Please transcribe, word for word, the line containing "Cookie Settings [button] (1288, 921)" and every line after it through the end of the records below, and nothing else.

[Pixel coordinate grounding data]
◇ ◇ ◇ ◇
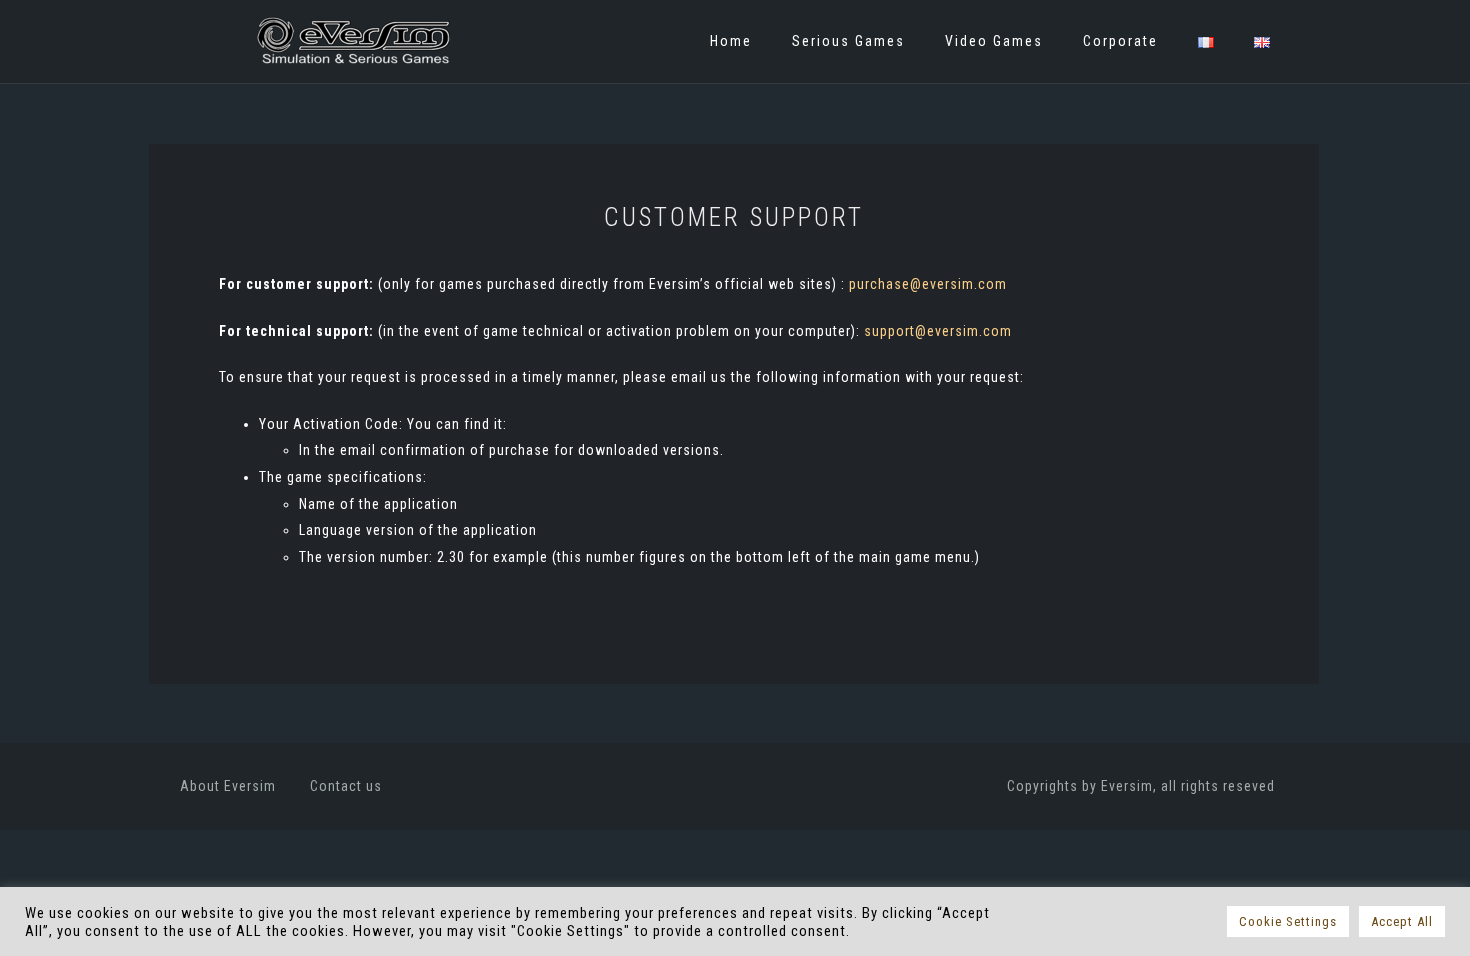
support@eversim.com (938, 331)
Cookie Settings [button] (1288, 921)
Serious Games (848, 41)
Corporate (1120, 41)
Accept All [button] (1402, 921)
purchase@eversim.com (928, 284)
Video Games (994, 41)
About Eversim (228, 786)
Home (731, 41)
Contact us (346, 786)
◇ ◇ ◇ ◇
> Response to this exercise:
Cookie Settings [button] (1288, 921)
Serious Games (848, 41)
Corporate (1120, 41)
Accept All [button] (1402, 921)
purchase@eversim.com (928, 284)
Video Games (994, 41)
About Eversim (228, 786)
Home (731, 41)
Contact us (346, 786)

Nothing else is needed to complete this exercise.